The case for compulsion in K-9 training/deployment

As often comes along, the discussion about the use of positive reinforcement training only in the working dog community rages. Interestingly, I find that among LE instructors we are pretty damned good at teaching dogs new behaviors such as detection and tracking, and bite work. It is part and parcel of the LE K-9 instructors trade. Today, trying to use any form of force to get a dog to track, do detection, or to bite is pretty much taboo. This should make the purely positive crowd happy.

But, I am not aware of any legitimate police canine instructors who do not use compulsion. Fact is it is unthinkable. Why?

First lets define compulsion. It is the use of two tools in the instrumental learning model. Negative Reinforcement (also called enforcement, or escape and avoidance) and Positive Punishment (a correction for ill behavior, distractions, or defiance).

So to set the stage: in LE K-9 training we seek out dogs, usually 12-36 months old, that have been reared for either resale into the working community or for sporting events modeled loosely after police dog skills, such as IGP, Ring Sport, KNPV, etc.
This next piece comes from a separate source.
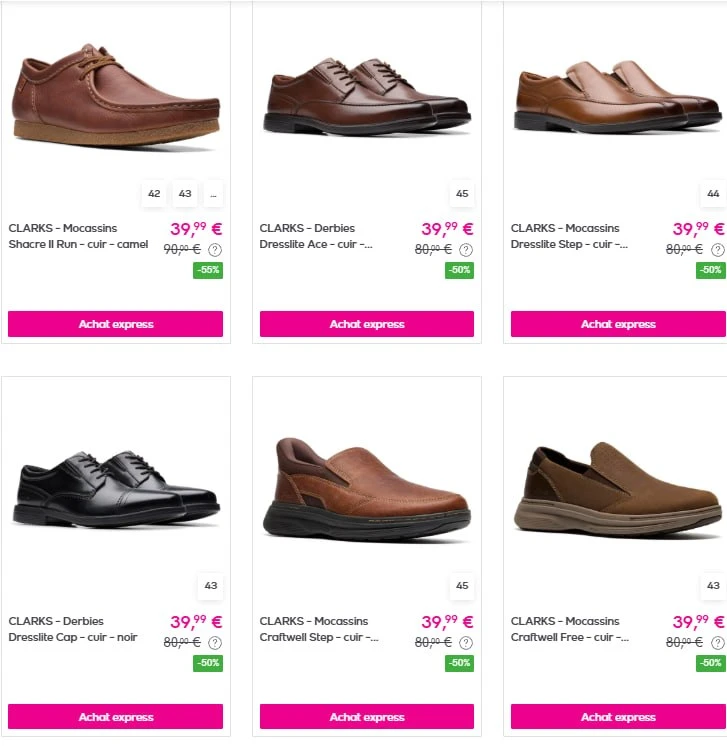Click price info icon for Dresslite Ace
This screenshot has height=746, width=727.
466,249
The development of these dogs has two components. One is selective breeding for an abundance of certain traits….the desire to chase, the desire to grasp and vanquish artificial prey items, the desire to do combat, and the desire to defend pack and self from a perceived threat. Now, we could expand on these traits but this will do for this discussion.
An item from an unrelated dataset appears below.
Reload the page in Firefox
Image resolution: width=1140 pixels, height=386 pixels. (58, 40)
What does this mean in regards to training…we select dogs that perform related behaviors because the dogs feel good doing them…self rewarding behaviors. We facilitate this in the way we rear these candidates, we encourage these behaviors above all else. The result? they act on these inate feelings as a self rewarding activity. Don’t believe me? How often does a house dog desire to chase a rabbit? When it does it rarely if ever catches the rabbit…….but does the behavior fade over time? No, if you don’t interfere it becomes stronger and stronger, regardless of whether the rabbit is captured. Add a few capture/kills and look out!

Here is the conundrum, what do we do to control or modify such behavior?? What do you have in your pocket that is more interesting than the chase?? Bet you cannot find a high value treat to divert the behavior!!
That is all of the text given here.